Premiere: Melbourne's Big League share their second album, A Symbol Like A Cloud
After sharing their debut album I Thought Thunderbolt in 2017, the indie-rockers return with a second album just as brilliant.
It's been a big few years for Melbourne-based indie-rock group Big League, even if everything maybe hasn't gone their way. In 2017, the group - led by husband/wife duo Travis and Marie Velthoven - shared their debut album I Thought Thunderbolt to applause almost as rapturous as their album title, introducing themselves as a fresh-coming new addition to the city's already blossoming indie rock world. In saying that, it's not in recording where Big League are exactly the most well-recognised.

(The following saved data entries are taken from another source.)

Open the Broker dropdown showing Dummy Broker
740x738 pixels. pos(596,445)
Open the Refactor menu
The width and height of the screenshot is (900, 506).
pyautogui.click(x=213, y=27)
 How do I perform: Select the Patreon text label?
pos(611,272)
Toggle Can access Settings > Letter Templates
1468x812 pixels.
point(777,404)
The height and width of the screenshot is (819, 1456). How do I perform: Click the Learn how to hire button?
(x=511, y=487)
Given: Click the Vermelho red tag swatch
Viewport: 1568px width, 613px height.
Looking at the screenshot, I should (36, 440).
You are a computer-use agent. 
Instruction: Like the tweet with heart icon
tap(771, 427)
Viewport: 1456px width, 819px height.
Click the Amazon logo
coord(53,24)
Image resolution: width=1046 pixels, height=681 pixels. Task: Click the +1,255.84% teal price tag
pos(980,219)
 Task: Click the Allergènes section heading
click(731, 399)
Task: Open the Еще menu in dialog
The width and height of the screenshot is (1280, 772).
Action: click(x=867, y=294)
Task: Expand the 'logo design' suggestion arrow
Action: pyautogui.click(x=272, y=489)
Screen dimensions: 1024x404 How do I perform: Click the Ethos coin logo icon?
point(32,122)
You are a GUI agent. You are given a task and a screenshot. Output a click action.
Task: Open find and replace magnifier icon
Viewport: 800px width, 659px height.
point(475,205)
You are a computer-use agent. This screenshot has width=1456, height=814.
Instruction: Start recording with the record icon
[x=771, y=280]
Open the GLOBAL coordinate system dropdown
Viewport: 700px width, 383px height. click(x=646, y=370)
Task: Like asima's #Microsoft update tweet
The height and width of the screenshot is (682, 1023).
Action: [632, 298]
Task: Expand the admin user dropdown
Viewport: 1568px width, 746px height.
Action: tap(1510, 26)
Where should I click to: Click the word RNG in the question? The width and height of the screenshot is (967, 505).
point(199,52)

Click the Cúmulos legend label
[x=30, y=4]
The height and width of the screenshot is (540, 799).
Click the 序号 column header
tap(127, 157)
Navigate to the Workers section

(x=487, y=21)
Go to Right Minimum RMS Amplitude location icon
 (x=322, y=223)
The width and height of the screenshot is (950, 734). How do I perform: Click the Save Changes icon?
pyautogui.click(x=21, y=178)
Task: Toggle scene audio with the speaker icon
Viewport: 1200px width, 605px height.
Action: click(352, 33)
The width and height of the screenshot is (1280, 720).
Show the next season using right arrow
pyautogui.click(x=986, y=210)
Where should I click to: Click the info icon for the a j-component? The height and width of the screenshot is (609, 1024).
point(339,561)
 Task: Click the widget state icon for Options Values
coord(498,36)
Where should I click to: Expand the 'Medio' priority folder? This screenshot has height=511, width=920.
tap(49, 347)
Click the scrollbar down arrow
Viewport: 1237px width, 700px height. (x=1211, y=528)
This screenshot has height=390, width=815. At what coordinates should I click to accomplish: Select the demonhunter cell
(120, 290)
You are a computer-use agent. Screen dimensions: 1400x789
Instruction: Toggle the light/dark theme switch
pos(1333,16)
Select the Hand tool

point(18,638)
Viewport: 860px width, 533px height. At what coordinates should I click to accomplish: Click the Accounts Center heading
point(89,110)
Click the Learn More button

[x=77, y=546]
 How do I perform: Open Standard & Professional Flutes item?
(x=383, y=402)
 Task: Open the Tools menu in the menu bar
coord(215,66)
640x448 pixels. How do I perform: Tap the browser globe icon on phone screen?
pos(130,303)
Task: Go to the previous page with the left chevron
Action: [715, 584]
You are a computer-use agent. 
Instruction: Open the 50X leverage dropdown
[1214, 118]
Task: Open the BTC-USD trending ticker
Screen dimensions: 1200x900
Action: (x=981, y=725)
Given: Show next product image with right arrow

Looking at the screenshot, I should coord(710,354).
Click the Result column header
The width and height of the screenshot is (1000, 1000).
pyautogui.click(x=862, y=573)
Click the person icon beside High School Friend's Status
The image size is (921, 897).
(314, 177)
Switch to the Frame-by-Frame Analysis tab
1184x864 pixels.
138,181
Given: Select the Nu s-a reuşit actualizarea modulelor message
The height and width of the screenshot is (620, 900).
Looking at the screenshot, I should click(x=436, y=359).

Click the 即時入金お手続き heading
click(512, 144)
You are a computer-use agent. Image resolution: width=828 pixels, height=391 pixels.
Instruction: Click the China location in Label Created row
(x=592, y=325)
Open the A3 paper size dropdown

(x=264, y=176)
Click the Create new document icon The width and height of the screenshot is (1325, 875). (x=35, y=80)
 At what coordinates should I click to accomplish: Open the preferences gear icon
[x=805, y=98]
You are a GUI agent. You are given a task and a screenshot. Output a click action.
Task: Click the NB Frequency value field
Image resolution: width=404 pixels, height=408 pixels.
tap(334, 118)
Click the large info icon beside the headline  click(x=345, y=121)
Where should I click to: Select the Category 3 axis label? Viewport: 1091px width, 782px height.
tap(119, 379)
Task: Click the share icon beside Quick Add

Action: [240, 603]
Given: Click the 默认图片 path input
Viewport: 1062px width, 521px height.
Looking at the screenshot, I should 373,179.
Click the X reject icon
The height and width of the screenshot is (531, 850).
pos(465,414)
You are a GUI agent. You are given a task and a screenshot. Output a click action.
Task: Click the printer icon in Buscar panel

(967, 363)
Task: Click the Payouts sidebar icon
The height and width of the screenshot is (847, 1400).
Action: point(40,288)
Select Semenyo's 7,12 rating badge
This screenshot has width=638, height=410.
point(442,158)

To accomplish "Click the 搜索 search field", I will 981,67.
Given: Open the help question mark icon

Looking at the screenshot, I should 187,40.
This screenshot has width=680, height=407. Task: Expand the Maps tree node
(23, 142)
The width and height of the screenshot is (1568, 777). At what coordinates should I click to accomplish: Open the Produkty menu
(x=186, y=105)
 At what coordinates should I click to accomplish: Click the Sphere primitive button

Over the last few years, Big League have built themselves a reputation as one of Melbourne's most electrifying and energetic live bands, capturing the charisma and presence of rock heavyweights - those that charge far more than $20 a ticket for gigs - through festival slots, headline shows and support runs since their debut. They've played SXSW and headline shows throughout the US right down to home-town returns, bringing new energies and textures to their sound as they convert it to the live stage.
Obviously, in the last 18 months, their live show has been a bit hit or miss. Just as Melbourne's live music space begins to re-open, it seems to shut down due to ongoing restrictions and new pandemic-pressured lockdowns - leaving acts like Big League unable to thrive how they're supposed to. In saying that, however, the band haven't wasted any time, finessing their second album A Symbol Like A Cloud and readying their return for the second half of 2021.
Alongside its release today, we're stoked to premiere A Symbol Like A Cloud in full, and what a record it is. It's an album that builds on the introduction they made four years ago, deepening their pop-rock sound while further solidifying the traits that make Big League such an exciting addition to Australia and musical output. It's an album that centres on the connection between Travis and Marie and how they're able to showcase that through their music, switching between male/female vocals as they duet and intertwine their vocals amongst one another, and the rich instrumentation that lays underneath.
It's in that instrumentation that Big League's sense of growth and evolution feels really present. Across the course of the album's 12 songs, the band dance in different pockets of indie-pop and rock, from the heavier and more punk-inspired rushes of the album's most energetic moments, right through to those a little more subtle and reflective, where their intertwining vocals take the lead and everything else falls where it needs to be.
A Symbol Like A Cloud is proof that Big League are worth the hype, and while their live shows have been paused for the moment as the east coast of Australia continues to battle new cases and the accompanying restrictions, A Symbol Like A Cloud brings a taste of what to expect when things are back on route once again.